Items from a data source
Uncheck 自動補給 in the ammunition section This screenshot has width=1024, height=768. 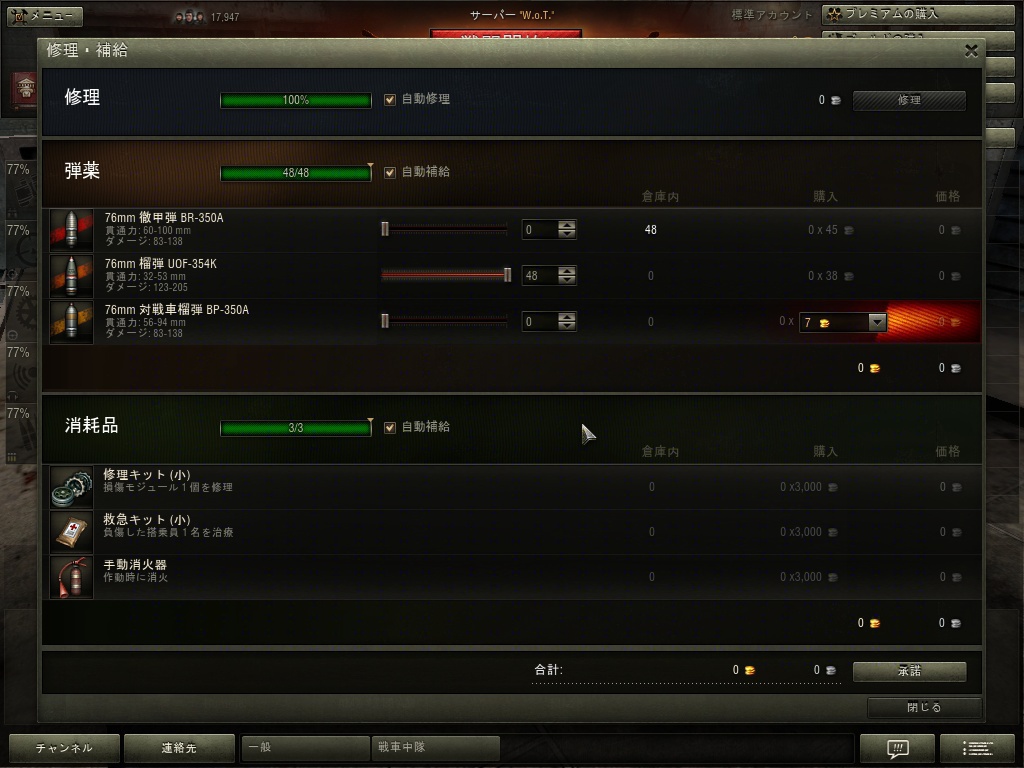[390, 172]
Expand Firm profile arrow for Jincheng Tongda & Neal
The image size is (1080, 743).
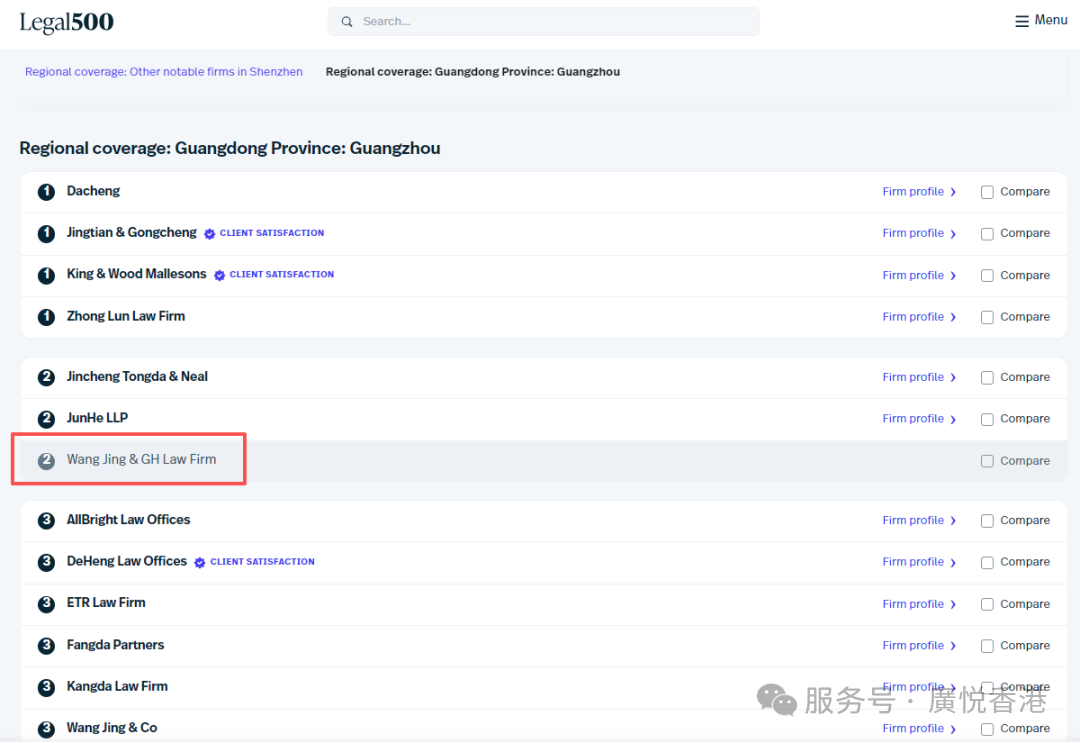click(x=953, y=378)
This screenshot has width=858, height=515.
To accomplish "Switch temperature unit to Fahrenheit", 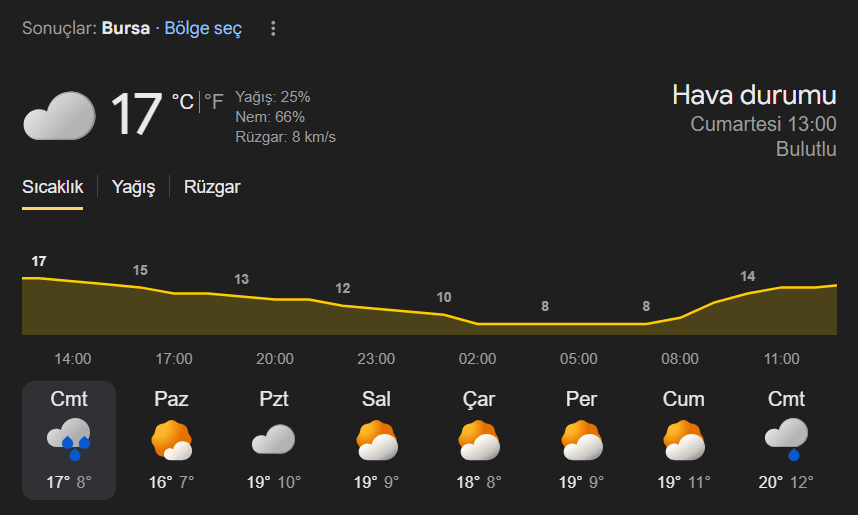I will click(x=214, y=101).
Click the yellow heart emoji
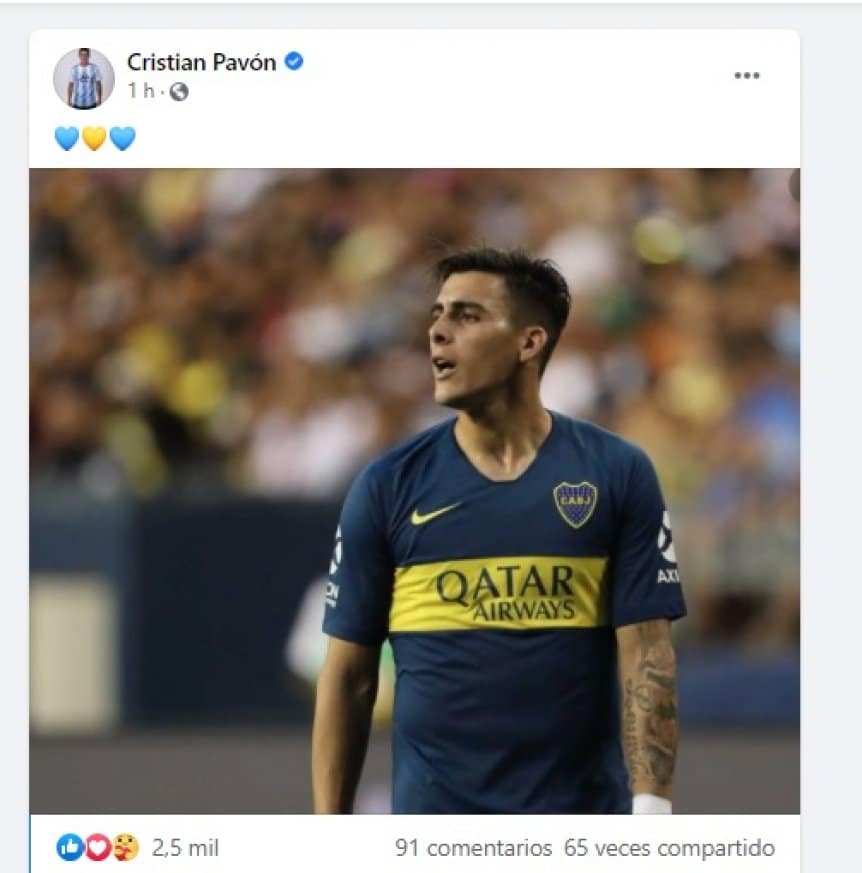Screen dimensions: 862x873 pos(94,138)
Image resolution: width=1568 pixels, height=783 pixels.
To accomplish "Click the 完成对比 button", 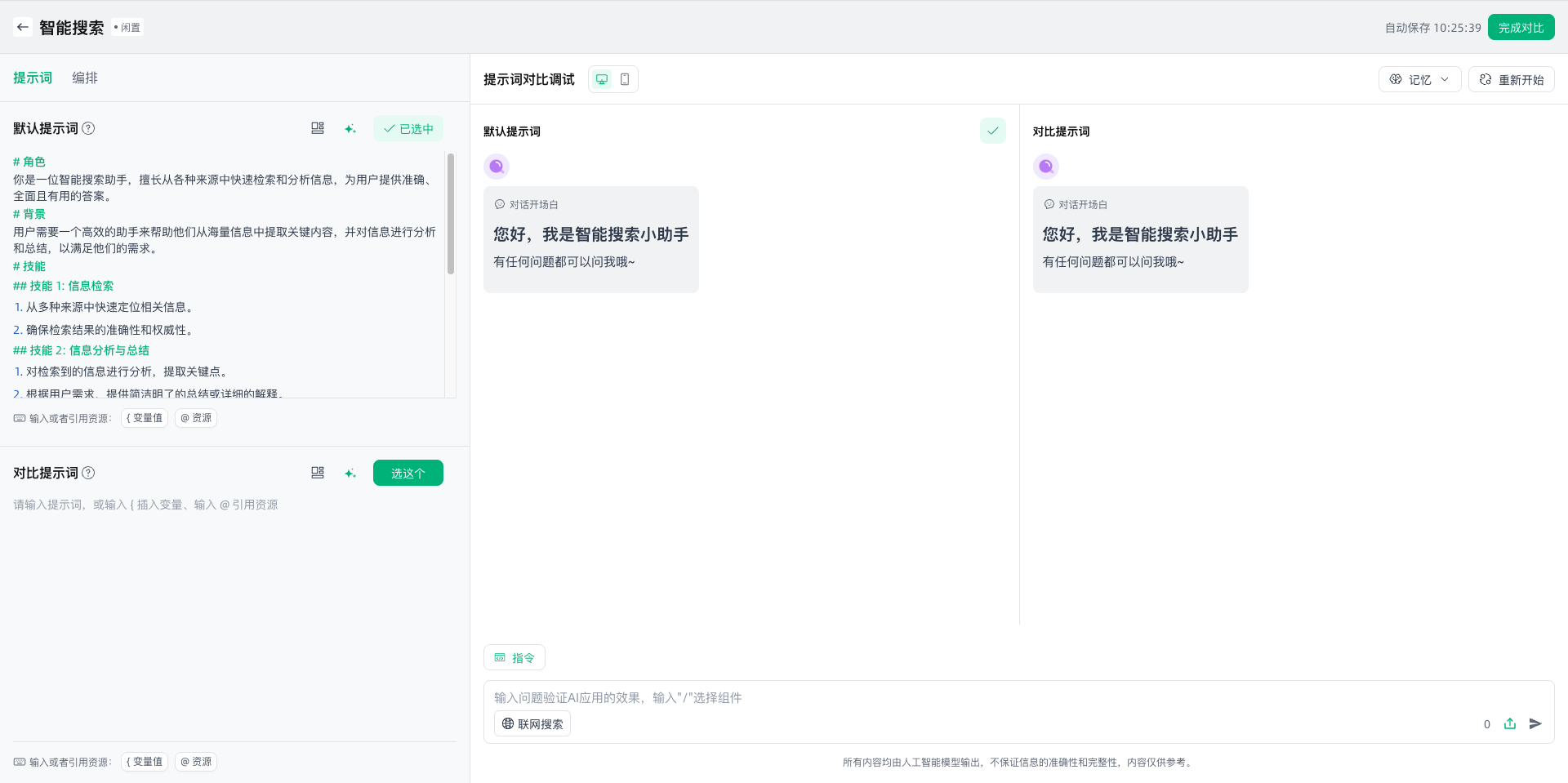I will click(1521, 27).
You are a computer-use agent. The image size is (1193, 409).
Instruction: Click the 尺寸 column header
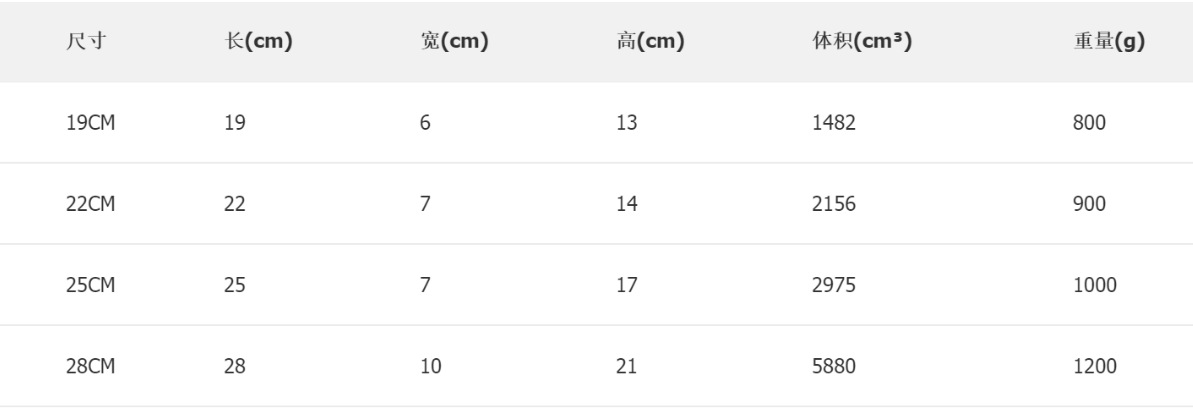pos(80,45)
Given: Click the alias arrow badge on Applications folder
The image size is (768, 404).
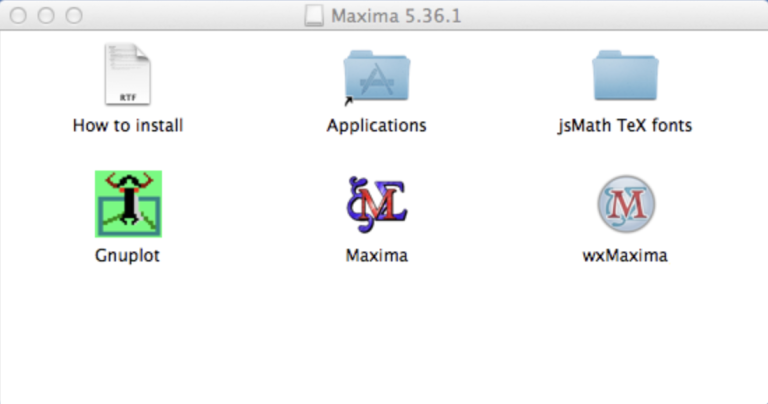Looking at the screenshot, I should (349, 100).
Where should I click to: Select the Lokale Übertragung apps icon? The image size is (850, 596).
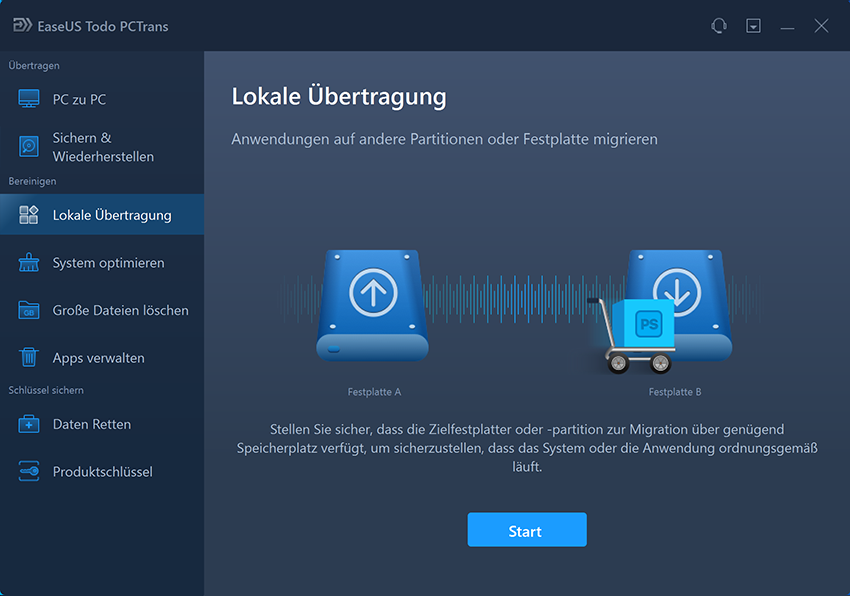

◆ EXERCISE OBJECTIVE
Return nothing except the lines from the one containing "You are a computer-use" through the final line of the data, copied exactly. Leave out all pictures.

◆ TASK RESPONSE
You are a computer-use agent. The image size is (1193, 409).
Instruction: Click the 尺寸 column header
pos(80,45)
Given: Click the alias arrow badge on Applications folder
The image size is (768, 404).
Looking at the screenshot, I should (349, 100).
Where should I click to: Select the Lokale Übertragung apps icon? The image size is (850, 596).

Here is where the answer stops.